Maybe if we all take a moment to think about women like my mum, women who don’t have the cognitive or language abilities that we do, maybe cancers will be caught earlier, and maybe lives will be saved.
This is why being able to talk about our female bodies, in clear, non academic language matters.
This is why being able to request a female-bodied person for an intimate medical examination matters.
And this is why women like me, sometimes, want to spend time with other women like me. Only women like me.
It’s been more than 14 years since my mother died.
I really, really, miss her.

This afternoon, an American ‘non binary’ Twitter user tweeted Cancer Research UK to declare that they would rather ‘die of cancer than be misgendered’

Shortly after reading that tweet this letter dropped onto Paula’s doormat.

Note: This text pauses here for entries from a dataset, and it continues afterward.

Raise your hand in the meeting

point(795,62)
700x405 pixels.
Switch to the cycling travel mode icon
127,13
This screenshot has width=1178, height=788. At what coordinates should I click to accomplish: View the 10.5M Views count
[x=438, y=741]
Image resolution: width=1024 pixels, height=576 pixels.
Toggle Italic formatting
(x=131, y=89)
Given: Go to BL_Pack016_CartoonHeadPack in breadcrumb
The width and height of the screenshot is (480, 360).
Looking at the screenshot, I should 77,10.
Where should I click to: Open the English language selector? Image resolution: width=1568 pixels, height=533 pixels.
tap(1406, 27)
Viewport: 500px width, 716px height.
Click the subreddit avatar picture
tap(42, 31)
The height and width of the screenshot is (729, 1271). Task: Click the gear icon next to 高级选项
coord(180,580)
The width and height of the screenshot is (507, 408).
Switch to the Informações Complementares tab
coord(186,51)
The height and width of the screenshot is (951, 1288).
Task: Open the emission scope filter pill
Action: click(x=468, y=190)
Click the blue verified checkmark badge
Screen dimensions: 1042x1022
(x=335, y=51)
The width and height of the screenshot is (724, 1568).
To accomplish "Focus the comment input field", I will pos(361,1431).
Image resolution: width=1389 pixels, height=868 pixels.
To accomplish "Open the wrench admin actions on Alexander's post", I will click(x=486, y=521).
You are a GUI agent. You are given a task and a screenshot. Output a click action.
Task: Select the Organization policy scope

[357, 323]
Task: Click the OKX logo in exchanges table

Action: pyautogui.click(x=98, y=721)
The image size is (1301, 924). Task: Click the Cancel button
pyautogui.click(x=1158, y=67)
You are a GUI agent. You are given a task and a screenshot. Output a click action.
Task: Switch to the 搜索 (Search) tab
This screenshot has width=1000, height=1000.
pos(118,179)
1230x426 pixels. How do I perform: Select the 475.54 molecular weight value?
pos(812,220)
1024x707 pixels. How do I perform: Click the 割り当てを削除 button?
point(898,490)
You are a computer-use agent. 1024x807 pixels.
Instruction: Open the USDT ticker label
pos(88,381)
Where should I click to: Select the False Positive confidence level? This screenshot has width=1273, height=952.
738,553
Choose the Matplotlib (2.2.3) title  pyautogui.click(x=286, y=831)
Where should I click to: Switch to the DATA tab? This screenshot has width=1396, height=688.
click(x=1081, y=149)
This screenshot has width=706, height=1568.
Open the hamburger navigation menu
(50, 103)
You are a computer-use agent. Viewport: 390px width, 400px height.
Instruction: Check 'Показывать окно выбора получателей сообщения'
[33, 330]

Paula wrote down her thoughts once more.

The letter confirms that there is now a 50/50 chance as to whether I inherited my mother’s cancer-causing gene fault.
Those odds are based on which one of my mother’s two X chromosomes I inherited.
Same for my sister.
Same for our our biological daughters.
I read that tweet. I read my hospital letter.
I would MUCH rather be misgendered than die, horribly, painfully, of Ovarian cancer.
The prognosis was awful when my mum was diagnosed. The survival rate at five years was 1 in 5. It’s not much better now.
My mum would happily have swapped places with the Twitter person. She would’ve happily been misgendered (if she’d even known what it meant) if being misgendered would’ve allowed her to watch her grandchildren grow up. As it was, she only got to meet 2 of her 6 grandbabies. Only one can remember his ‘MarMar’.
Since the letter arrived, I have drunk an entire bottle of fizzy, pink wine to myself.
I did the school run more-than-tipsy.
The last words my mother ever said to me, before they administered the anaesthetic that she never came around from were
‘I Love You’
And as she was wheeled away from me, she shouted, ‘And I Love your Sister too’.
We’ve been warned that it’s possible that just one of us will have the gene fault. The 50/50 chance gets reset individually, it relates to our mother and not to each other.
We’ve been offered counselling to help us cope, but It seems so awfully sad that my mother, fair to the very end, might have left us to deal with the unfairest hand of all.
We cannot identify out of our biological destiny. We might be able to get in front of it, temporarily, if we are lucky, with radical, preventative surgery and a lifetime of synthetic hormones.
Still, even the removal of our ovaries won’t guarantee we won’t die of ovarian cancer. When you have an organ surgically removed, some of the organ’s cells will always remain.
So, please, excuse me for not having the energy to give a fuck about gender feels today, and please, excuse my lack of sympathy for the transplight.
You see, one day, it might be my daughter being held upright by a nurse, holding my hand.
Waiting, for her mother, me, to die.
I thought that the day my mother left me was the worst day of my life…
Now, I understand that the day I am forced to leave my daughter will be far, far worse.

Paula has kindly agreed for us to share this personal story, when asked she said to us

I think I want it to be read.
I want women to live long and satisfying lives and be healthy and happy.
I want women to treasure woman to woman relationships.
And I realise now that these things, that I once personally took for granted and later mourned, are now actually under threat for all women and girls.
If I have the opportunity to do anything constructive to preserve these things for other women and girls, I want to do it.
Proudly, and in honour of my mother and her own mother, my Nan, who died 6 weeks before my mum did.

This is the reality. Cancer Research UK have done women a huge disservice and we need to let them know.